The sheep and beef on-farm inflation report identifies annual changes in farm input prices in New Zealand for the various expenditure categories. The on-farm inflation rate is determined by weighting the individual input category price changes by their proportion of total farm expenditure.
B+LNZ Economic Service chief economist Andrew Burtt (pictured) said the increase in the 2014-15 year follows a 0.6 per cent decrease the previous year and was driven by rises in prices of interest and, local and central government rates and fees. It was only partly offset by a fall in fuel prices as fuel accounts for less than five per cent of sheep and beef total farm expenditure.
“Of the 16 input categories, prices for 12 increased and four decreased. The size and weighting of the increases more than offset the decreases.”
The largest price increases during the 12 months to March 2015 were for interest, and local and central government rates and fees – up 9.4 and 4.9 per cent, respectively. Prices decreased by 21.7 per cent for fuel and by 2.3 per cent for fertiliser, lime and seeds.
On-farm inflation was up by 32.3 per cent over the past 10 years, compared to a rise of 25.2 per cent for consumer price inflation over the same period. It reflects that over the past 10 years sheep and beef farm input prices increased faster than the prices of consumer items New Zealand households buy.

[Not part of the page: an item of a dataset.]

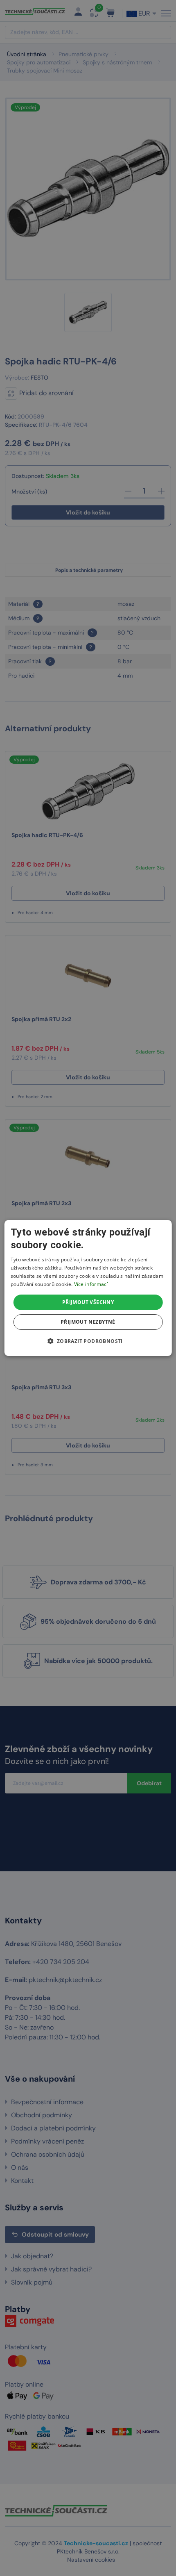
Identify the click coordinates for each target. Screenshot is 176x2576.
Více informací (91, 1284)
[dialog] (88, 1288)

“Excluding interest, the underlying rate of on-farm inflation was -0.3 per cent – compared with +1.1 per cent when including interest – in the year to March 2015. It highlights the importance of interest expenditure in total farm expenditure. After fertiliser, lime and seeds, interest is the second largest area of expenditure on sheep and beef farms, accounting for 14 per cent of total farm expenditure,” said Mr Burtt.